**Work request:** What are the lines from the one with "The width and height of the screenshot is (752, 256)." through the end of the records below, written out exactly and without the pictures?

Saved entries:
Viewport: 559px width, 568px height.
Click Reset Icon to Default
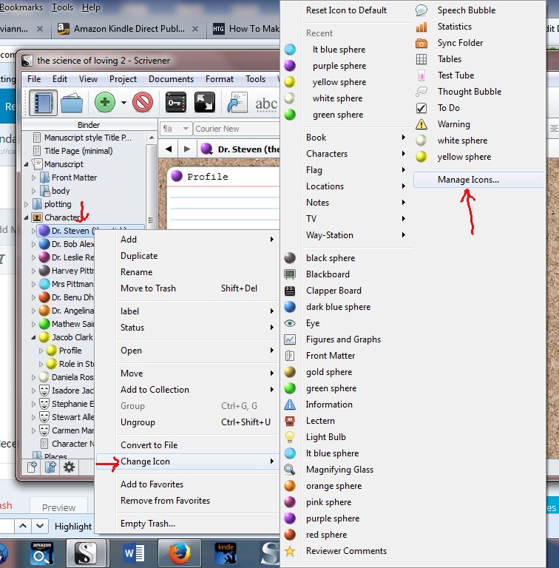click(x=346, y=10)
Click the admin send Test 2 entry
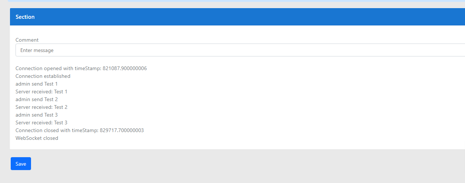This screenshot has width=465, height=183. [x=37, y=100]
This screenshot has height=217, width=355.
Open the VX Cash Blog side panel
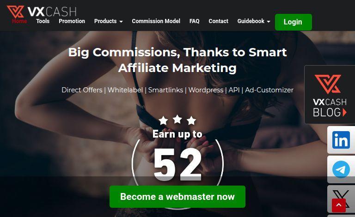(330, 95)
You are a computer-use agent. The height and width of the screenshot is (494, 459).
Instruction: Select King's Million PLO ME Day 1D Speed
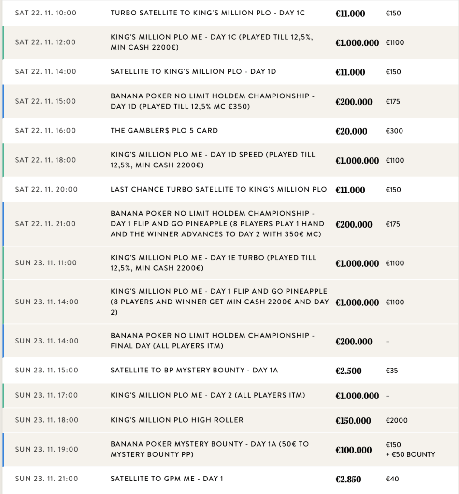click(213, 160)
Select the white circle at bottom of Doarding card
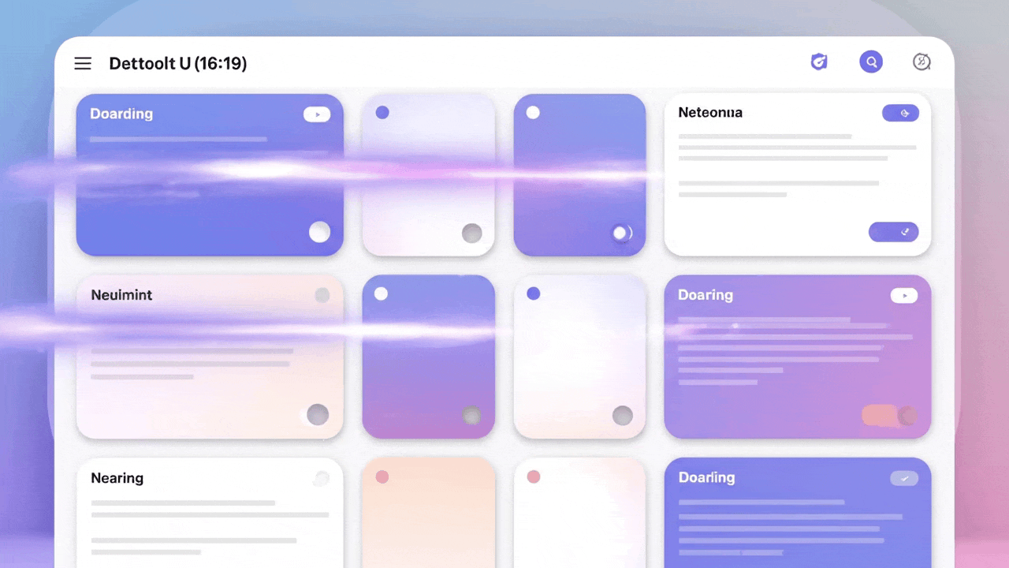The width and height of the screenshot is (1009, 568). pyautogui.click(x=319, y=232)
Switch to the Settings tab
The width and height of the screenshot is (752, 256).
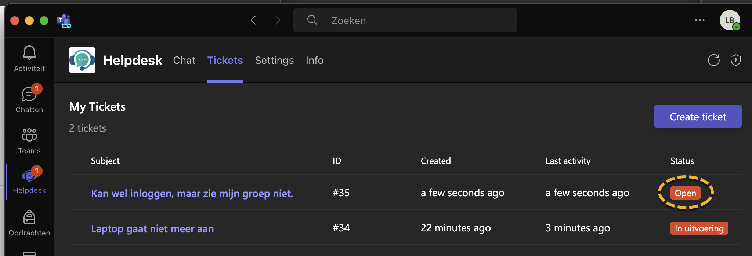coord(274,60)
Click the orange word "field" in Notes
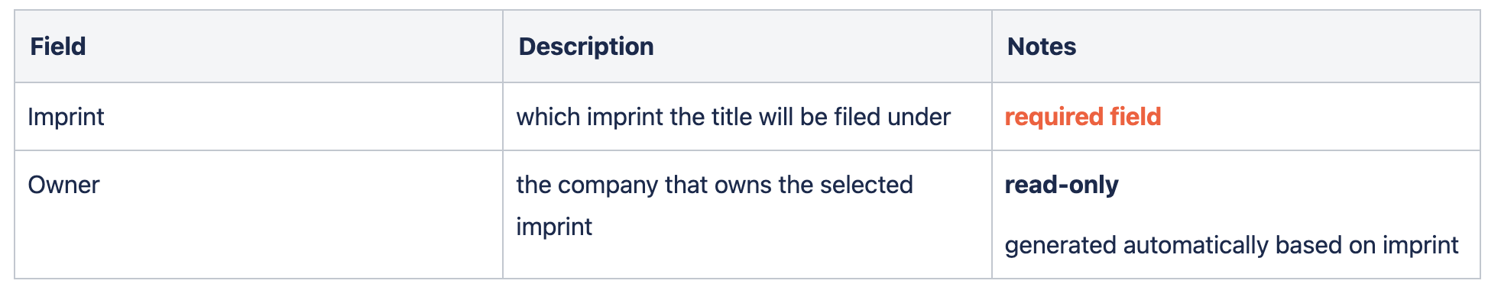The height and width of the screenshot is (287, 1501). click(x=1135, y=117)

**Solution:**
The width and height of the screenshot is (752, 256).
coord(274,60)
Click the orange word "field" in Notes
The height and width of the screenshot is (287, 1501). click(x=1135, y=117)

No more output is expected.